Le respect du droit à l’image des enfants et les 5 apports de la loi du 19 février 2024
Dans le Journal Officiel de ce mardi 19 février 2024, a été publiée la loi n° 2024-120 du 19 février 2024 visant à garantir le respect du droit à l’image des enfants. Il faudra désormais réfléchir à deux fois avant de publier la photo de son enfant sur les réseaux sociaux. Me Patrick Lingibé fait le point sur ce nouveau texte destiné à protéger le droit à l’image et la vie privée des enfants.
Ce texte de cinq articles provient d’une proposition de loi n° 758, qui n’en comportait à l’origine que quatre, enregistrée le 19 janvier 2023 à la présidence de l’Assemblée nationale par les députés Bruno STUDER, Aurore BERGÉ, Éric POULLIAT et des membres groupe Renaissance et apparentés.
« Un enfant apparaît sur 1 300 photographies publiées en ligne avant l’âge de 13 ans »
Les auteurs rappellent dans leur proposition de loi « on estime en moyenne qu’un enfant apparaît sur 1 300 photographies publiées en ligne avant l’âge de 13 ans, sur ses comptes propres, ceux de ses parents ou de ses proches. La publication sur les comptes des parents de contenus relatifs à leurs enfants, en anglais dénommée sharenting (contraction de sharing et parenting), constitue ainsi aujourd’hui l’un des principaux risques d’atteinte à la vie privée des mineurs, pour deux raisons. D’une part, du fait de la difficulté à contrôler la diffusion de son image, d’autant plus problématique dans le cas de mineurs. D’autre part, en raison d’un conflit d’intérêts susceptible de survenir dans la gestion du droit à l’image des enfants par leurs parents.

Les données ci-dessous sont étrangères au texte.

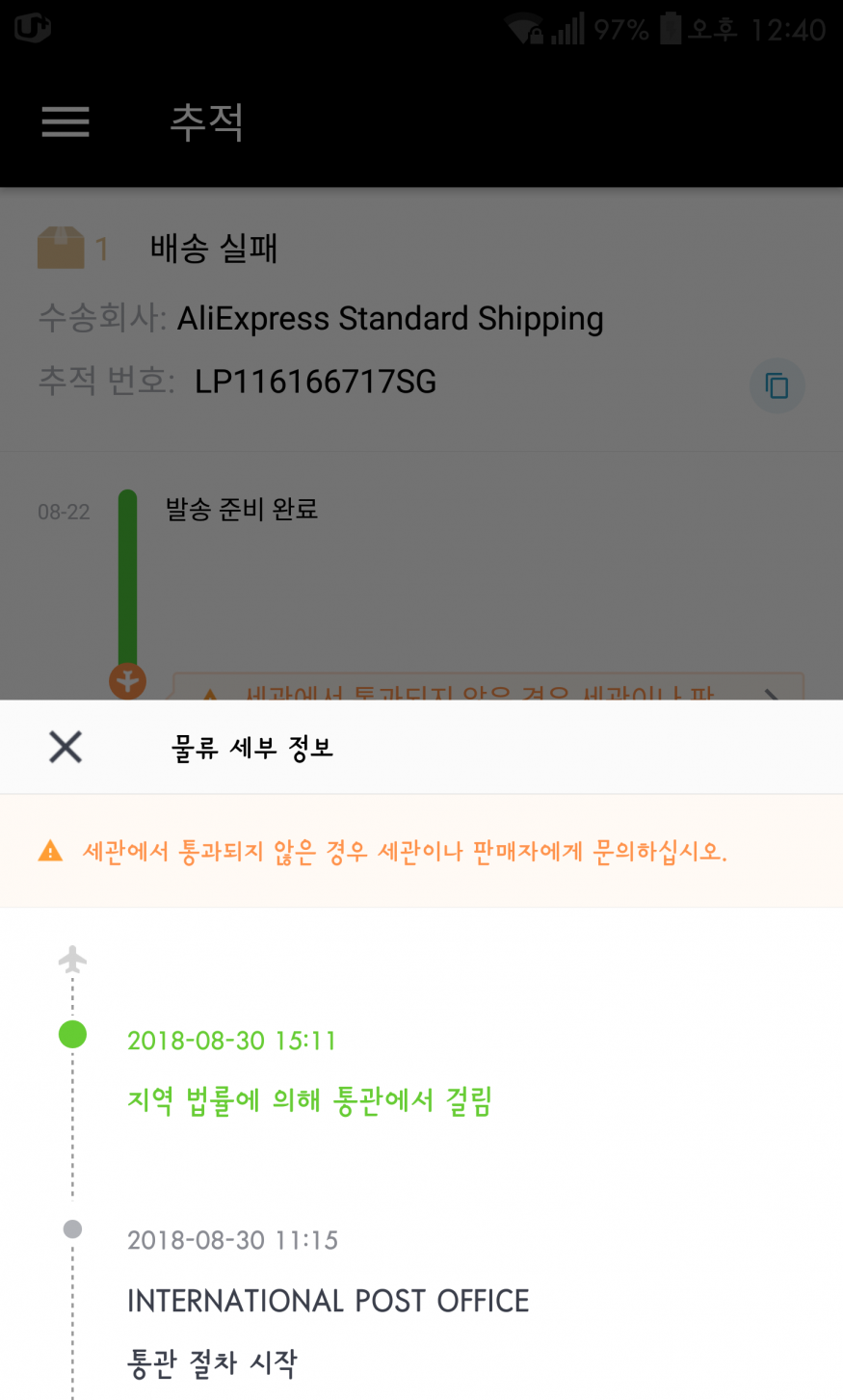The width and height of the screenshot is (843, 1400).
Task: Tap the green shipping progress bar
Action: pos(127,578)
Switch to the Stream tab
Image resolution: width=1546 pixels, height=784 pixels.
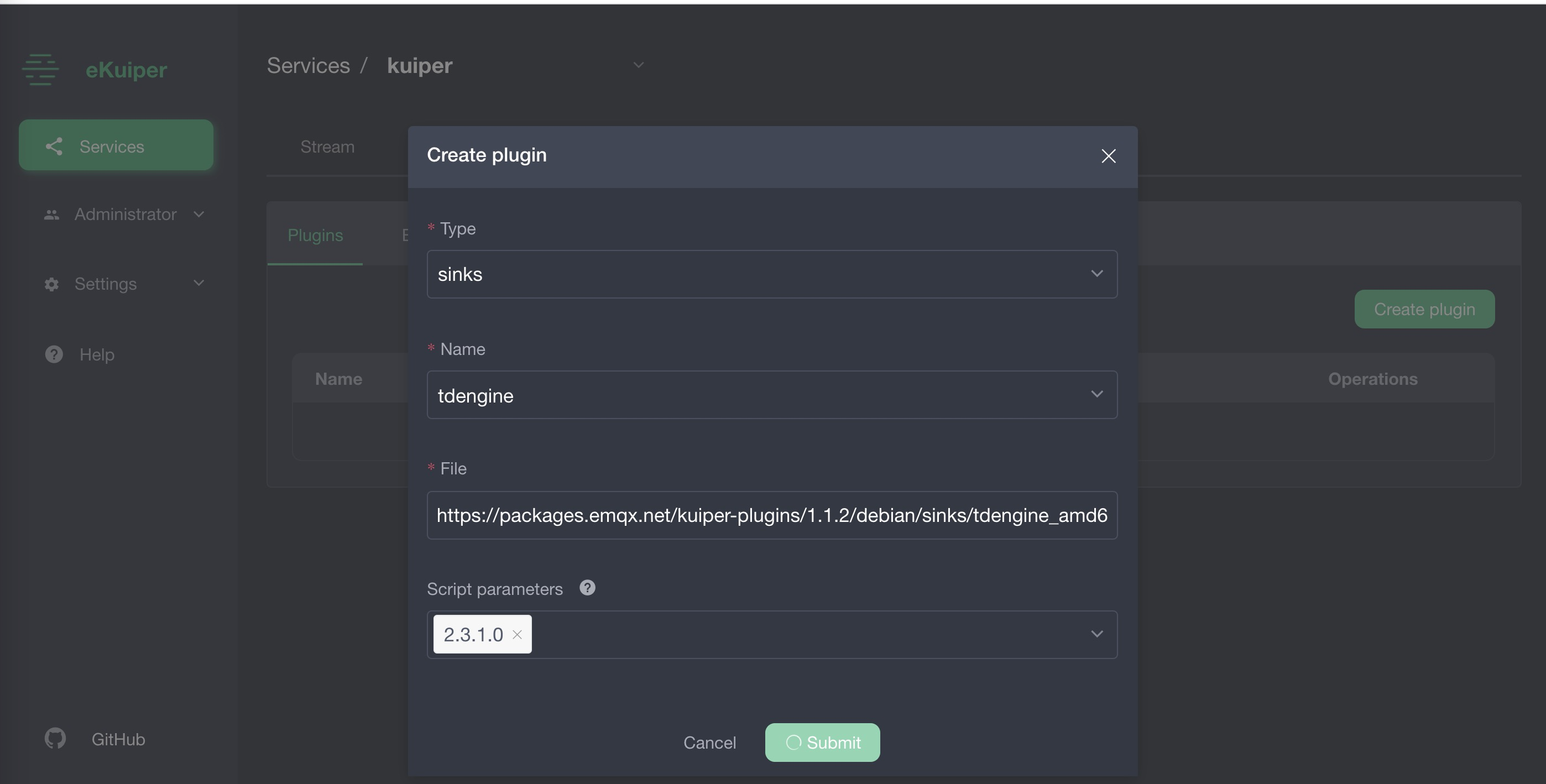click(x=327, y=146)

Les risques induits par l’exposition sur internet de l’image d’un mineur se matérialisent d’abord par la difficulté à contrôler la diffusion de ces images, qui constituent des données personnelles sensibles. 50 % des photographies qui s’échangent sur les forums pédopornographiques avaient été initialement publiées par les parents sur leurs réseaux sociaux ([6]). Certaines images, notamment les photographies de bébés dénudés ou de jeunes filles en tenue de gymnastique intéressent tout particulièrement les cercles pédophiles ; le problème va donc bien au‑delà des contenus sexualisés mis en ligne par les parents ou par les enfants eux‑mêmes. Les informations diffusées sur le quotidien des enfants peuvent dans le pire des cas, qui plus est, permettre à des individus d’identifier leurs lieux et leurs habitudes de vie à des fins de prédation sexuelle. Enfin, au‑delà du risque pédophile, les contenus mis en ligne sont susceptibles de porter préjudice à l’enfant à long terme, sans possibilité pour lui d’en obtenir l’effacement absolu. »
Ce texte a été pensé par avant tout par leurs auteurs comme une « loi de pédagogie avant que d’être une loi répressive ou sanctionnatrice ».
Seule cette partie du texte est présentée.